Entries on where items appear
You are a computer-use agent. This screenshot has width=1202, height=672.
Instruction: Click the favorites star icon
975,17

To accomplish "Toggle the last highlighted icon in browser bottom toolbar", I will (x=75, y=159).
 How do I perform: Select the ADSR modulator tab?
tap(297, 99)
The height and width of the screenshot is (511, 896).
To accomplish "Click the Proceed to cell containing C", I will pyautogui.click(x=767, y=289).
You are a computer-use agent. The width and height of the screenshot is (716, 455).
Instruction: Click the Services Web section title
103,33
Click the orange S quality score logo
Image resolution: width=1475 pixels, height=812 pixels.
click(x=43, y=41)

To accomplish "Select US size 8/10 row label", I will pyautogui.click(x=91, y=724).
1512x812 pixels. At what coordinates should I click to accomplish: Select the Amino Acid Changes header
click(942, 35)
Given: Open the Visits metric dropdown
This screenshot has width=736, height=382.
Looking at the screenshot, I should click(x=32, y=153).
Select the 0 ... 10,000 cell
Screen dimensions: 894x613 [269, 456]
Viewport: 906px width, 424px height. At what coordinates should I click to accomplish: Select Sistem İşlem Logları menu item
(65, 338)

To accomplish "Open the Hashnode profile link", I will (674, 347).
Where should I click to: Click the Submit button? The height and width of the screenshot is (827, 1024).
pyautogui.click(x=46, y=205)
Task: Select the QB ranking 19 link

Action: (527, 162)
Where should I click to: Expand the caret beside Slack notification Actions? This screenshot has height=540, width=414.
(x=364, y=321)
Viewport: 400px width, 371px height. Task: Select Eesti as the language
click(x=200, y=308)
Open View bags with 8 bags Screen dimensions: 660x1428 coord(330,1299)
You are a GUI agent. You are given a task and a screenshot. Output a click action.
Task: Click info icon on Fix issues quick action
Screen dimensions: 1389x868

● **To do**:
Reproduce, word for word, the stretch of the listing from the line that contains "1512x812 pixels. At" through the end of the listing.

● **Solution for this problem**:
1512x812 pixels. At what coordinates should I click to accomplish: Select the Amino Acid Changes header
click(942, 35)
Given: Open the Visits metric dropdown
This screenshot has width=736, height=382.
Looking at the screenshot, I should click(x=32, y=153).
Select the 0 ... 10,000 cell
Screen dimensions: 894x613 [269, 456]
Viewport: 906px width, 424px height. At what coordinates should I click to accomplish: Select Sistem İşlem Logları menu item
(65, 338)

To accomplish "Open the Hashnode profile link", I will (674, 347).
Where should I click to: Click the Submit button? The height and width of the screenshot is (827, 1024).
pyautogui.click(x=46, y=205)
Task: Select the QB ranking 19 link

Action: (527, 162)
Where should I click to: Expand the caret beside Slack notification Actions? This screenshot has height=540, width=414.
(x=364, y=321)
Viewport: 400px width, 371px height. Task: Select Eesti as the language
click(x=200, y=308)
Open View bags with 8 bags Screen dimensions: 660x1428 coord(330,1299)
You are a GUI agent. You are given a task and a screenshot. Output a click action.
Task: Click info icon on Fix issues quick action
Screen dimensions: 1389x868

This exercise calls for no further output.